Jakarta (ANTARA) - Gubernur Bank Indonesia (BI) Perry Warjiyo mengatakan suku bunga BI-Rate dipertahankan karena gejolak global mengharuskan pihaknya fokus pada stabilisasi Rupiah.
Pada bulan November 2024, Rapat Dewan Gubernur (RDG) BI memutuskan untuk tetap mempertahankan suku bunga acuan BI-Rate di level enam persen.

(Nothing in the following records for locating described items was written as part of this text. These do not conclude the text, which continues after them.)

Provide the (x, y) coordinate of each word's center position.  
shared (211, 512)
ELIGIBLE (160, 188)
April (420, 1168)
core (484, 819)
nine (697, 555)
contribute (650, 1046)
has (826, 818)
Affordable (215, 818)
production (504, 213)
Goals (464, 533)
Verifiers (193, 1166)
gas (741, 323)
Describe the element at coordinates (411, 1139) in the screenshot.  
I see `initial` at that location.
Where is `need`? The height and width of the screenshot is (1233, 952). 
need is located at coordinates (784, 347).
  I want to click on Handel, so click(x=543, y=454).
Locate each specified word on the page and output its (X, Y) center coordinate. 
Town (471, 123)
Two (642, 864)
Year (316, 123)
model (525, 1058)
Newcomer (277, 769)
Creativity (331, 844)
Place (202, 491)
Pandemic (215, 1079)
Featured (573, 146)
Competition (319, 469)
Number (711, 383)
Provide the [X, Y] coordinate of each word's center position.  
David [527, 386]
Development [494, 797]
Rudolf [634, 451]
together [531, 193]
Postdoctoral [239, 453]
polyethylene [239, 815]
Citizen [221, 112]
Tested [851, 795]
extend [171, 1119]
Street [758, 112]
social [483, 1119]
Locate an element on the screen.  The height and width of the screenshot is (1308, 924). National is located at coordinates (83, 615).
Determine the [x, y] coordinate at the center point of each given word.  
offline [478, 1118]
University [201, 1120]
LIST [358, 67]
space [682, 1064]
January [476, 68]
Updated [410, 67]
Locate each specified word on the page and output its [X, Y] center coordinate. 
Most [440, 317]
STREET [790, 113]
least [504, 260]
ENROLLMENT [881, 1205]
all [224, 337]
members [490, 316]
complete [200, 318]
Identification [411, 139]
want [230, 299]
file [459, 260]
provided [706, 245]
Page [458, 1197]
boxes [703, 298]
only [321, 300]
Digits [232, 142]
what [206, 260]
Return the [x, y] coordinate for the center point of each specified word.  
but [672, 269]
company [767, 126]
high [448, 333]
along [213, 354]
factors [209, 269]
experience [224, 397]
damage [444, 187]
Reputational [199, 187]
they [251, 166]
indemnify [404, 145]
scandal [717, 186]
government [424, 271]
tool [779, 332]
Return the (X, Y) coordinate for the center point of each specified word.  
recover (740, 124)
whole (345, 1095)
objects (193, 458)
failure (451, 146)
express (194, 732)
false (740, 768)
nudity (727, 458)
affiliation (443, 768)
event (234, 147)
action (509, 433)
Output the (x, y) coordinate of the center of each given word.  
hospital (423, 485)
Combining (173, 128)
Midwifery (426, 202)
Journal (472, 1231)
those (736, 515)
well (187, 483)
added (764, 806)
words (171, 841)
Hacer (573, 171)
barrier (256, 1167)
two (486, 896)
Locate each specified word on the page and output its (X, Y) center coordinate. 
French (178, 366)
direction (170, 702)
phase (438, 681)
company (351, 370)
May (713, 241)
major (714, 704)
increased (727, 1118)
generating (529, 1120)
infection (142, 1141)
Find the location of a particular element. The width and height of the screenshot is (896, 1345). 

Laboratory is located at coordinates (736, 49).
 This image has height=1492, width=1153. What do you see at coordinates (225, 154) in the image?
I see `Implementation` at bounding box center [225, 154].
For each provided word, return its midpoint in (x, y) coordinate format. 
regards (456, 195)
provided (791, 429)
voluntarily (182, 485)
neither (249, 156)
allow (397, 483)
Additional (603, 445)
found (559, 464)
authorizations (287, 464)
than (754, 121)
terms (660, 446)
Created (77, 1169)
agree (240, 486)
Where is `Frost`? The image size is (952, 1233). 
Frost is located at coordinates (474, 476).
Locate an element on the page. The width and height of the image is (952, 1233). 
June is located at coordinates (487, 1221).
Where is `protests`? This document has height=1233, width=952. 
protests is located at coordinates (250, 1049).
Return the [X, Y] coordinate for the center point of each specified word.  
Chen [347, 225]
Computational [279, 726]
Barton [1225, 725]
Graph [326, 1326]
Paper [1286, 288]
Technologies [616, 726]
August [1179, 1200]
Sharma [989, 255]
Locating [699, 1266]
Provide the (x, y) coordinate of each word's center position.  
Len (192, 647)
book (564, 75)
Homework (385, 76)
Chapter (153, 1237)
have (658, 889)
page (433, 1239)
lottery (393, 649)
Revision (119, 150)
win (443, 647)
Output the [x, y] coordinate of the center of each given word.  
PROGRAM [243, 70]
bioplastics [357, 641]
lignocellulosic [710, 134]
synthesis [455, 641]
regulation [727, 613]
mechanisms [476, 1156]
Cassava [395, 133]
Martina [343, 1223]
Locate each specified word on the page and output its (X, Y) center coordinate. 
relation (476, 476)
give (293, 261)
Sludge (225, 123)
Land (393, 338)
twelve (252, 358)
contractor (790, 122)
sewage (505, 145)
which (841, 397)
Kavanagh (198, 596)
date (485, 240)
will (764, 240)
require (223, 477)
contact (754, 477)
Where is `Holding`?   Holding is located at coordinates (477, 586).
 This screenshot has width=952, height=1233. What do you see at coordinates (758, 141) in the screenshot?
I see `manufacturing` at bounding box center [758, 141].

“Suku bunga BI-Rate untuk sementara ini kami pertahankan karena gejolak global mengharuskan kami fokus pada stabilisasi rupiah. Kami terus mencermati peluang BI-Rate untuk dapat turun lagi dengan terkendalinya inflasi dan sasaran di 2025 dan 2026 dan perlunya untuk turut mendorong pertumbuhan ekonomi.” ujarnya dalam acara Pertemuan Tahunan Bank Indonesia (PTBI) 2024 di Gedung BI, Jakarta, dikutip Sabtu.
Tentu saja, ucap dia, respon suku bunga BI-Rate lebih lanjut akan disesuaikan dengan dinamika ekonomi global dan ekonomi domestik.
Dalam kesempatan tersebut, BI berkomitmen untuk semakin memperkuat sinergi kebijakan dengan pemerintah, Komite Stabilitas Sistem Keuangan (KSSK), dan berbagai pihak lainnya untuk memperkuat stabilitas dan transformasi ekonomi nasional guna mencapai pertumbuhan tinggi menuju Indonesia Emas 2045.
Dengan gejolak global yang berlanjut pada tahun 2025, kebijakan moneter disebut akan tetap pada stabilitas dengan terus mencermati ruang untuk mendorong pertumbuhan (pro-stability and pro-growth).
Adapun empat kebijakan lainnya, yaitu kebijakan makroprudensial, digitalisasi sistem pembayaran, pendalaman pasar uang, serta pengembangan Usaha Mikro Kecil Menengah (UMKM) dan ekonomi keuangan syariah akan diarahkan untuk mendorong pertumbuhan pro-growth.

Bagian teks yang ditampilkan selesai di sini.